You can house another male pigeon with him as long as there is enough room for both of them as they will both be territorial. Make sure there are plenty of places for both to perch on without being to close to each other.

Treesa


----------



## Reti (Jul 20, 2003)

Hi Girl,

the aviary sounds big enough for a pij to be happy and if he has some free time out he will certainly appreciate that.
If your pij is male and you get him another male, there is a chance they might fight, even if they get adjusted to each other, they might never be friends.
I noticed that two girls get along better and mate more often than two males.
You still can get for pij someone of the opposite sex and switch the eggs with dummy eggs.

Reti


----------



## Pigeonpal2002 (Jul 27, 2002)

Hi Girl, 

Glad to hear that you've got an aviary in the works now. The size is very nice for one pigeon or even a few. Once you've got it constructed, please take a picture and post it so we can see and also recommend any suggestions for improvement so it will be more comfortable for Sweets.

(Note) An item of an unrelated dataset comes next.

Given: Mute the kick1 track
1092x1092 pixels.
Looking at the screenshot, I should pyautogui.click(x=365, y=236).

I agree with what the other members have advised on free flying time and birds to keep with her. The ideal situation would be that Sweets is a female because then you could get another female for company for her. Two females will likely strike up a bond faster and easier than two males would.

Don't be fooled by Sweets' aggressive behaviour yet and think that she is a he. They are all like this around Sweets age and nothing is carved in stone yet. Pigeons are communal birds that live in flocks and pairs. If you were to get a dove for Sweets, and if Sweets IS male, he could hurt, even kill the smaller dove in trying to mate with it. If Sweets is a female, then you could get either a male or female dove for her. I'd suggest a hardier and larger type of dove like a collared/ring neck, not a small and high strung breed. The drive for pigeons to form a pair, mate and raise young is VERY strong. 

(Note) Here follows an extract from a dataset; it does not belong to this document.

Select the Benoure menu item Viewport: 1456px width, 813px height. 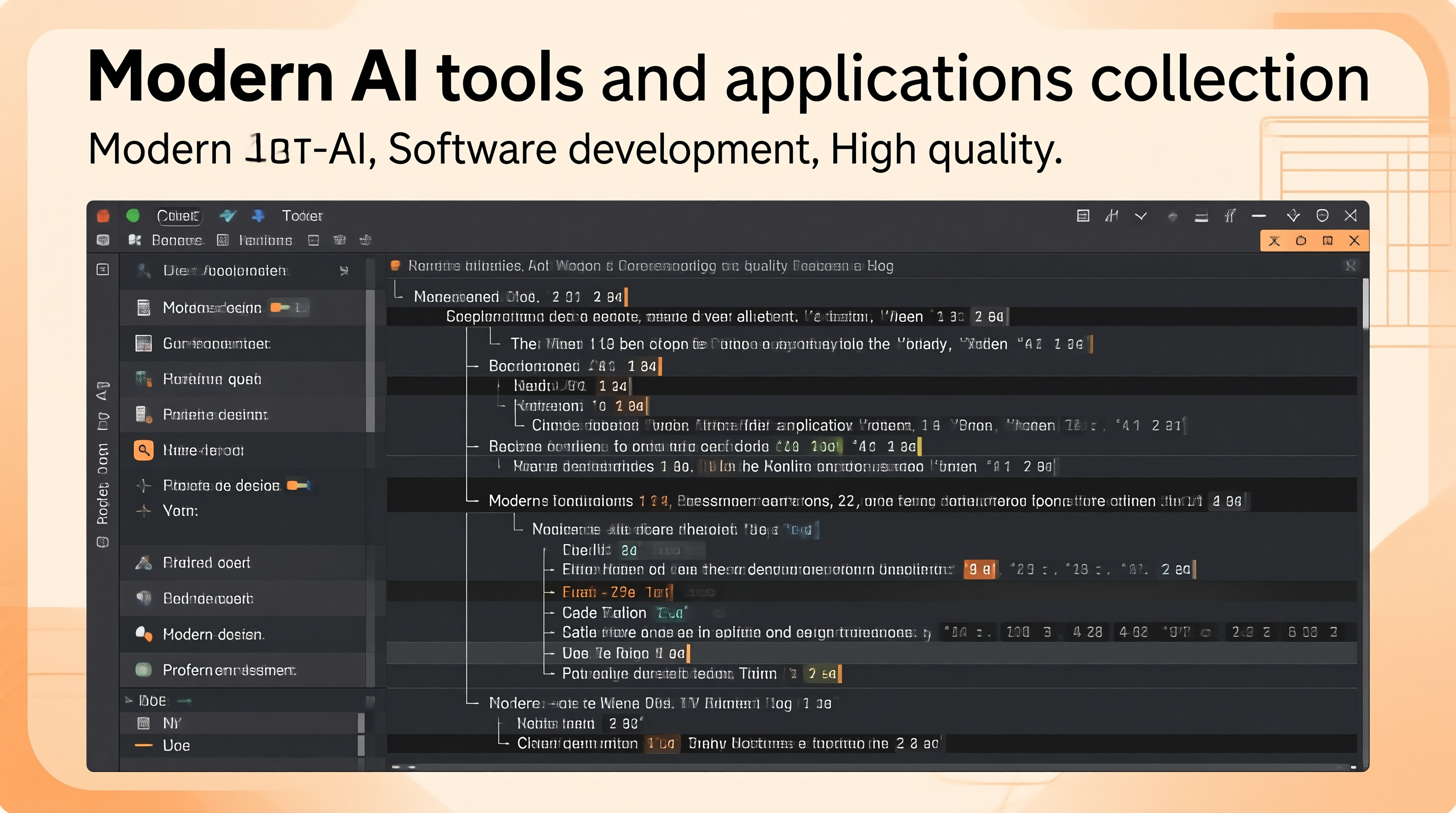[x=177, y=240]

You *could* house Sweets in with another species altogether such as finches, or parakeets (small ones), or quails. What will likely happen however is that Sweets will still feel that she/he needs to find a mate and over time will attempt to make one of these other birds her mate. These smaller birds wouldn't be in harms way because they'd be able to out fly and manoeuvre her in the aviary. I don't know how satisfying this arrangement would be for Sweet though.

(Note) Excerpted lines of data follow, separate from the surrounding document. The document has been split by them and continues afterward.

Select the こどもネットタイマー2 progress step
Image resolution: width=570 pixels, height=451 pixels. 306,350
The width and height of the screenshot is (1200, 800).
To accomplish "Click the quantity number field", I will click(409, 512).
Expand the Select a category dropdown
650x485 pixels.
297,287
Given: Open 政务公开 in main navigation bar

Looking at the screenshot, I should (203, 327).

You can try the "mirror" technique with Sweets, although she might be a little too young yet to test. Hold a mirror in front of her and watch her reaction. If she does nothing, or is mildly curious but generally ignores her reflection, she could very well be a SHE. If Sweets starts to coo, strut and display in front of the mirror, this could mean she's a he. Again, she may be a little too young yet for this because pigeons don't general become sexually mature until 5 or 6 months of age.

Are you on borrowed time here with Sweets...meaning are your parents anxious to get her outside into the aviary? She can be alone in the aviary for awhile as well but you or someone needs to be able to spend a good amount of time with her. So, if you can wait a little longer before you make any final decisions this would be good. 

As for free flying I wouldn't recommend letting her out until she's had a good amount of time to get acclimated to her aviary and surroundings. If you let her out too soon, she might lose her bearings and fly off. A good month or even longer without letting her out into the backyard would help her "know" her surroundings so that if she did fly off into a tree or somewhere you couldn't reach her, she would likely be able to identify her home and come back to it.

Hope this has helped you in some way, Girl


----------



## Birdmom4ever (Jan 14, 2003)

Sweets will, of course, be happiest with a real pigeon mate. You can use fake eggs, wood or plastic (available from any pigeon supply) and take their eggs as soon as they are laid. Be warned, though, that the temptation to let them keep their eggs is very great. 

If it turns out Sweets is a male, two cock-birds will quarrel and may even hurt each other. This doesn't always happen, though. We adopted four ring-necked doves from an animal shelter in May. Turned out to be a pair plus two cocks. I put the pair in one small aviary and had to put the two boys in the other, as I have no other place to keep them. At first the two cocks squabbled and picked on each other, but they eventually calmed down, made the best of the situation and and formed a "pair." They seem reasonably content. 

Don't get a dove as a companion for your pigeon, though. Aside from the risk of the pigeon harming the dove, I've heard that doves and pigeons can occasionally produce a hybrid. Though separate species, they are closely enough related to sometimes produce viable young.


----------



## pdpbison (Mar 15, 2005)

Hi Girl,


Wow, lots of news then!

Yes, no 'Dove' buddies for Sweets...for some reason, even otherwise kindly and mild Pigeons will mercyless pester or attack a Dove when caged with one.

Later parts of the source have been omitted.